I bring my hand up to her cheek. “I’m good,” I say, brushing my thumb over her mouth. “There’s just a rock or something digging into my back.” I roll her over so that I’m looking down at her now. “Maybe we can finish this later tonight. In our bed.”
She smiles. “Or right now in our bed.” She pushes me off her and then stands up. She’s wobbly when she’s on her feet, so I stand up and steady her. She brings a hand to her forehead. “Wow. I am so drunk.”
I help her back to the house, hoping she’s too drunk to want to continue this upstairs.
She doesn’t forget, though.
She starts kissing me as soon as we’re inside the house. She tucks her hands into my jeans and tugs me toward the Grand Room. “Let’s just do it on the couch,” she says.
I pause, wondering where Willow is right now. It feels weird, knowing she can see this.
I don’t want to fuck Layla in the Grand Room. I don’t want to fuck Layla at all right now. It feels awkward, knowing someone else is in this house with us. Layla is loud during sex when she thinks we’re alone. And yes, technically we’re alone, but we’re not.
Our vacation here isn’t over, though, and I can’t avoid having sex with her for the remainder of our trip. She’ll know something is up. She’ll take it personal. And the last thing I want is for her to start feeling like I made her feel in the airplane bathroom.

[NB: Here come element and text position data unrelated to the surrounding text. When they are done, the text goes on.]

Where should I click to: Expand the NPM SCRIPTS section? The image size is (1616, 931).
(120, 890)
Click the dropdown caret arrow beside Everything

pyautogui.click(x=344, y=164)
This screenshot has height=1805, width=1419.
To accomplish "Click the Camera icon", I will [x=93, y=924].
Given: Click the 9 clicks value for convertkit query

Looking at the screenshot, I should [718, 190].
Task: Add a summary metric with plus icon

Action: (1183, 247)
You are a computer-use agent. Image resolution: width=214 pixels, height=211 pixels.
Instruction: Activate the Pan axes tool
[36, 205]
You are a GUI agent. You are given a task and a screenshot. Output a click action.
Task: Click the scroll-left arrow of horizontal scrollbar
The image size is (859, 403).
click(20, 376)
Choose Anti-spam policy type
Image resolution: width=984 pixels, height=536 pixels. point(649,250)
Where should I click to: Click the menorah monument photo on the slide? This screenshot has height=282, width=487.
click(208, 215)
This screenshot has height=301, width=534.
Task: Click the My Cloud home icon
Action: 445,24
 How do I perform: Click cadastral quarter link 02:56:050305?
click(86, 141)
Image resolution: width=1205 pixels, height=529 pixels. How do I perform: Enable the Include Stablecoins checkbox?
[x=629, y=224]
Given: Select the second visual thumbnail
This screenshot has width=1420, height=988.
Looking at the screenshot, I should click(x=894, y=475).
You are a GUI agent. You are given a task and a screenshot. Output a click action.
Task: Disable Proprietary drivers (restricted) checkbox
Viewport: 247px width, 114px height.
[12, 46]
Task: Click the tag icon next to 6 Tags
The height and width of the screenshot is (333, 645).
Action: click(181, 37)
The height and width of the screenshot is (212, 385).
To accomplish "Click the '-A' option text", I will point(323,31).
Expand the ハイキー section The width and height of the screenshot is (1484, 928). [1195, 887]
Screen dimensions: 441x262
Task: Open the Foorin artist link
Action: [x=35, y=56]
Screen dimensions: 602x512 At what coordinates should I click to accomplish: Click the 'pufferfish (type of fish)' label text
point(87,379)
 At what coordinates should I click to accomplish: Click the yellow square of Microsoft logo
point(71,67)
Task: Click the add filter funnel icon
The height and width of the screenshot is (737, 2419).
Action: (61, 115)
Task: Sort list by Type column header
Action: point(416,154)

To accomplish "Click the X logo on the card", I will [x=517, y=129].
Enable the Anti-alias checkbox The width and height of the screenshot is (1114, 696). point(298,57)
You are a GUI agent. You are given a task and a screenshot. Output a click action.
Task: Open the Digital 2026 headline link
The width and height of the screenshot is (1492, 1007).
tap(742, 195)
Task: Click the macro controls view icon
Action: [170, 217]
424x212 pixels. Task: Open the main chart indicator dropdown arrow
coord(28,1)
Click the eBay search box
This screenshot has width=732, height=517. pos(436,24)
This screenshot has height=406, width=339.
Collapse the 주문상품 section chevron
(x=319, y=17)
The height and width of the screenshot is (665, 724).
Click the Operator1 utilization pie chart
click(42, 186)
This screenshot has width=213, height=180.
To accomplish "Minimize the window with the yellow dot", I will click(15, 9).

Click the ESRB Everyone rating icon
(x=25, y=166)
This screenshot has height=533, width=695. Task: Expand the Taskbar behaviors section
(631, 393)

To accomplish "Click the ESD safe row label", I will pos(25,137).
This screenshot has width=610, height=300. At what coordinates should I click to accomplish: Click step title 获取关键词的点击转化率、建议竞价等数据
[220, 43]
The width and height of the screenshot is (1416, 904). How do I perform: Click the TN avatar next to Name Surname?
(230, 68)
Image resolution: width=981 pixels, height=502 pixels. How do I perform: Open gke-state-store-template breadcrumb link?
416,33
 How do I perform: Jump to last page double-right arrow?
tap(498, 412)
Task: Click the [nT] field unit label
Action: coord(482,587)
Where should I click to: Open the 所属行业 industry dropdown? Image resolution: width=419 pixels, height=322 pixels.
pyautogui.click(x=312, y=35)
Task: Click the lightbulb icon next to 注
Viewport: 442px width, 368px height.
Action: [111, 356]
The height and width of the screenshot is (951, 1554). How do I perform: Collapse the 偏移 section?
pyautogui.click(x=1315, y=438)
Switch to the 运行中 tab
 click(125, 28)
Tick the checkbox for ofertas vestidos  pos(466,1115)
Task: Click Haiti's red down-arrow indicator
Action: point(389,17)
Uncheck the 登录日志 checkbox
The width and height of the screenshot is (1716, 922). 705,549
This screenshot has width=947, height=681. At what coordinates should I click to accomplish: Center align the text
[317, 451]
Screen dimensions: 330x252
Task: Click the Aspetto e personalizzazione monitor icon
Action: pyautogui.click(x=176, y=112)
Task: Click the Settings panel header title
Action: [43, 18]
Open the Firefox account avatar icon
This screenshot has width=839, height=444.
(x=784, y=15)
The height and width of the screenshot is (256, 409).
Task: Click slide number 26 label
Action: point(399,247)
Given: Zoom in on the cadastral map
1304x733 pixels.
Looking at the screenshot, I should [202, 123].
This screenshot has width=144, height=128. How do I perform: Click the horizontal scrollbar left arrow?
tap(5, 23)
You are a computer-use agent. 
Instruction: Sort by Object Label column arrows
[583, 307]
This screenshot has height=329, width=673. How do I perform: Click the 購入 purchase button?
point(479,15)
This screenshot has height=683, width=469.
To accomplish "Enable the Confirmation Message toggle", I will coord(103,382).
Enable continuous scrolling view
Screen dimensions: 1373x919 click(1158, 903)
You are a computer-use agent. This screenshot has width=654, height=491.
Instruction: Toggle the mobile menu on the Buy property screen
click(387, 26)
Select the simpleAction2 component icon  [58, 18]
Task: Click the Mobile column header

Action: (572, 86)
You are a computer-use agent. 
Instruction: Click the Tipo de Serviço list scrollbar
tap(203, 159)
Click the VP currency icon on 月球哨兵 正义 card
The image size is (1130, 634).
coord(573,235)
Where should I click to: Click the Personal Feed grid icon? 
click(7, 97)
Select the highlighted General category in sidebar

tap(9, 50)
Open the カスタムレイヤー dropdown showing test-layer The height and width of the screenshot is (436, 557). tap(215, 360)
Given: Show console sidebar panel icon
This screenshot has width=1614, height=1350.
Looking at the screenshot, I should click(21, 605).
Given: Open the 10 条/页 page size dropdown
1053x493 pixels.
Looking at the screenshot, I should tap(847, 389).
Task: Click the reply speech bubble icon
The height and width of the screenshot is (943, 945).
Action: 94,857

“Let’s go upstairs,” I say, pulling her away from the door to the Grand Room and toward the staircase. She pouts, but lets me take her hand. She holds on to the railing all the way up the stairs. I hold on to her because I don’t want her to fall.
When we get to the bedroom, I close the door, confident that Willow remained downstairs.
Layla takes off her jeans and kicks them toward the bed. She pulls her shirt off, but gets caught up in it and almost falls. I help her out of her shirt. She’s laughing when I toss it to the floor.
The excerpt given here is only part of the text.